Work to be completed. Please recast all the entries below as a Markdown table with the columns "Row" and "Line", one numbered row per line and no blank lines.

::::::::::

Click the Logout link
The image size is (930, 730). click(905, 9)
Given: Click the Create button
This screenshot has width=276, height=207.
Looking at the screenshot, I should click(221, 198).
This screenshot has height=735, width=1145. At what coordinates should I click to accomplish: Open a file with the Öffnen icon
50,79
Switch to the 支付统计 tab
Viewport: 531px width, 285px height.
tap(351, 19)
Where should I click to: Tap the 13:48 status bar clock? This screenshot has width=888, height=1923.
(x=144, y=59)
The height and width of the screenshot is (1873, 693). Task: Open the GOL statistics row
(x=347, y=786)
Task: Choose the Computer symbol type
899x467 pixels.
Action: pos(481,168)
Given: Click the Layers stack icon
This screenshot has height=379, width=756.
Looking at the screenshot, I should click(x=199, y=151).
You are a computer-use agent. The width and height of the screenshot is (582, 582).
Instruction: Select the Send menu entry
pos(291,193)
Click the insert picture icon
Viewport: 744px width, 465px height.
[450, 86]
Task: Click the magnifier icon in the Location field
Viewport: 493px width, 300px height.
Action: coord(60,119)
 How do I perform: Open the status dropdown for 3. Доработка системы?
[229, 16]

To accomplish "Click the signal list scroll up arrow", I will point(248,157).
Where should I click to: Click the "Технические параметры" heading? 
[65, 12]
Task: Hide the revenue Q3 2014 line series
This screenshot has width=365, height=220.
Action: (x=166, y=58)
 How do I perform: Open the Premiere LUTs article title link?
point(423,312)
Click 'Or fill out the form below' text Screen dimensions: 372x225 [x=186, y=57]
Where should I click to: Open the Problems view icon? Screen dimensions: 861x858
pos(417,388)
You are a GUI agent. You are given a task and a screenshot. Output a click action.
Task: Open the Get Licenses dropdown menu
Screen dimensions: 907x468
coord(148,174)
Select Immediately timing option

::::::::::

Task result.
| Row | Line |
|---|---|
| 1 | Click the Logout link |
| 2 | The image size is (930, 730). click(905, 9) |
| 3 | Given: Click the Create button |
| 4 | This screenshot has width=276, height=207. |
| 5 | Looking at the screenshot, I should click(221, 198). |
| 6 | This screenshot has height=735, width=1145. At what coordinates should I click to accomplish: Open a file with the Öffnen icon |
| 7 | 50,79 |
| 8 | Switch to the 支付统计 tab |
| 9 | Viewport: 531px width, 285px height. |
| 10 | tap(351, 19) |
| 11 | Where should I click to: Tap the 13:48 status bar clock? This screenshot has width=888, height=1923. |
| 12 | (x=144, y=59) |
| 13 | The height and width of the screenshot is (1873, 693). Task: Open the GOL statistics row |
| 14 | (x=347, y=786) |
| 15 | Task: Choose the Computer symbol type |
| 16 | 899x467 pixels. |
| 17 | Action: pos(481,168) |
| 18 | Given: Click the Layers stack icon |
| 19 | This screenshot has height=379, width=756. |
| 20 | Looking at the screenshot, I should click(x=199, y=151). |
| 21 | You are a computer-use agent. The width and height of the screenshot is (582, 582). |
| 22 | Instruction: Select the Send menu entry |
| 23 | pos(291,193) |
| 24 | Click the insert picture icon |
| 25 | Viewport: 744px width, 465px height. |
| 26 | [450, 86] |
| 27 | Task: Click the magnifier icon in the Location field |
| 28 | Viewport: 493px width, 300px height. |
| 29 | Action: coord(60,119) |
| 30 |  How do I perform: Open the status dropdown for 3. Доработка системы? |
| 31 | [229, 16] |
| 32 | To accomplish "Click the signal list scroll up arrow", I will point(248,157). |
| 33 | Where should I click to: Click the "Технические параметры" heading?  |
| 34 | [65, 12] |
| 35 | Task: Hide the revenue Q3 2014 line series |
| 36 | This screenshot has width=365, height=220. |
| 37 | Action: (x=166, y=58) |
| 38 |  How do I perform: Open the Premiere LUTs article title link? |
| 39 | point(423,312) |
| 40 | Click 'Or fill out the form below' text Screen dimensions: 372x225 [x=186, y=57] |
| 41 | Where should I click to: Open the Problems view icon? Screen dimensions: 861x858 |
| 42 | pos(417,388) |
| 43 | You are a GUI agent. You are given a task and a screenshot. Output a click action. |
| 44 | Task: Open the Get Licenses dropdown menu |
| 45 | Screen dimensions: 907x468 |
| 46 | coord(148,174) |
| 47 | Select Immediately timing option |